Mortality 5 years after detoxification and counselling as indicated by psychometric tests


Publication date


Series/Report no

Substance abuse;Volume 22 - Issue 1


Taylor & Francis

Document type


Residential detoxification of substance abusers, using medication to alleviate withdrawal symptoms, often fails to ensure further abstention and predict which clients have the greatest risk of morbidity after detoxification. Prolonging the detoxification period with a counseling period has been shown to enhance compliance to counseling. Sixty-one (61) substance abusers (mean age: 31.3 years; 22 women) with a mean length of abuse of 16 years in 1993-1994 were tested using two psychometric tests and then followed up in 1999 according to mortality.
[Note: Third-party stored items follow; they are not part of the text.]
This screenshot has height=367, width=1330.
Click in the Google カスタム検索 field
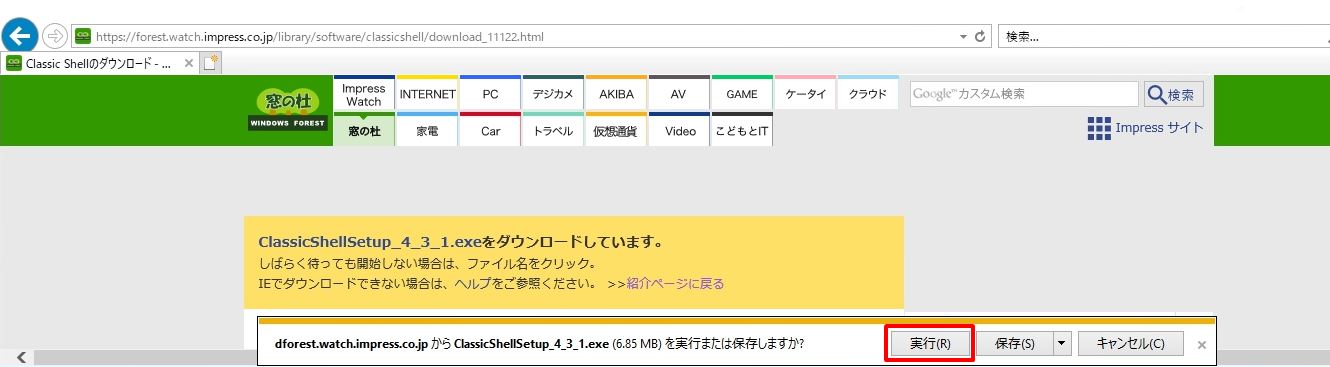point(1024,94)
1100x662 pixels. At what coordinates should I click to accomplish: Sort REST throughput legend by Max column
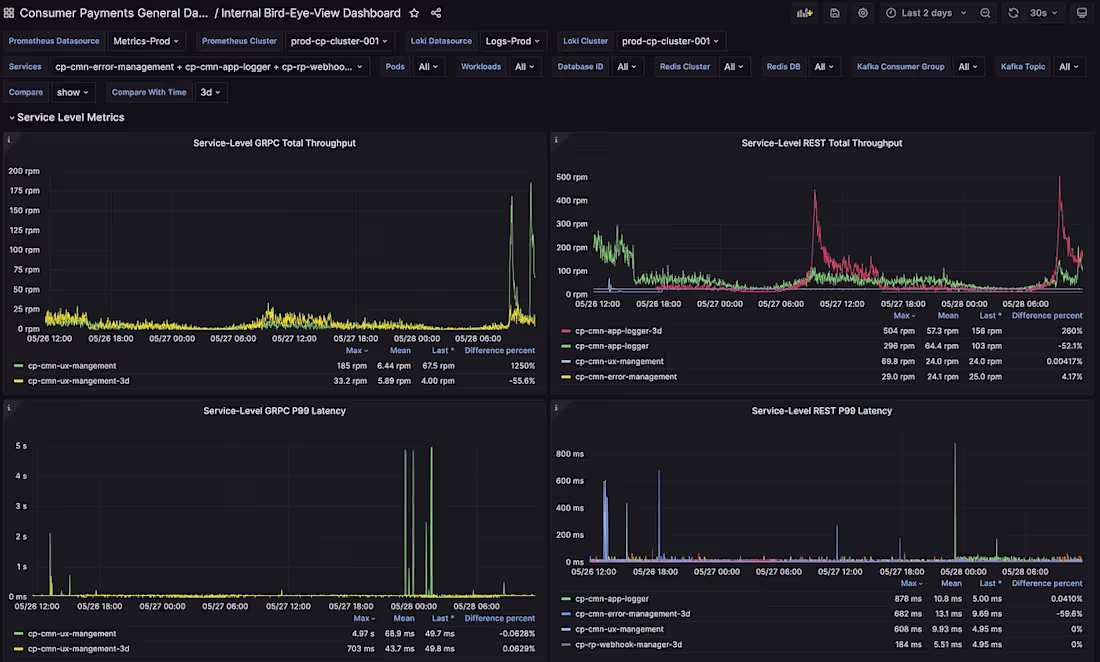point(903,314)
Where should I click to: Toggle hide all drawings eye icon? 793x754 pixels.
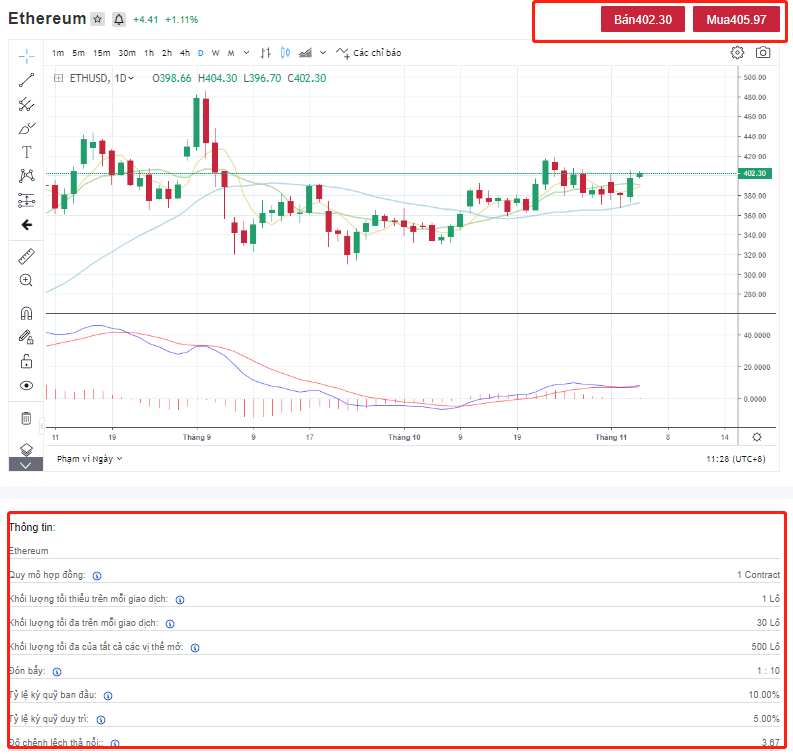(27, 385)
Mean value on Antonovsky's Sense of Coherence (SOC) scale was 2.98 and on Hopkins Symptom Checklist (HSCL-24) was 2.06, indicating postdetoxification coping problems and distress. Thirteen (13) abusers died during follow-up. Cox regression of mortality showed increased risk in men, and also an increased risk of dying in the observation period with lower SOC score (p < .01), but not with increasing HSCL-24 score. Logistic regression indicated a 3.6 times higher risk of dying in the observation period if the SOC score was 1 point lower (on a scale range from 1 to 5). An increased mortality in drug addicts leaving the facility with an SOC value below 3.00 after a 4-week detoxification and counseling stay is thus strongly supported by the data. Antonovsky's SOC scale thus seems to be a good indicator of future mortality.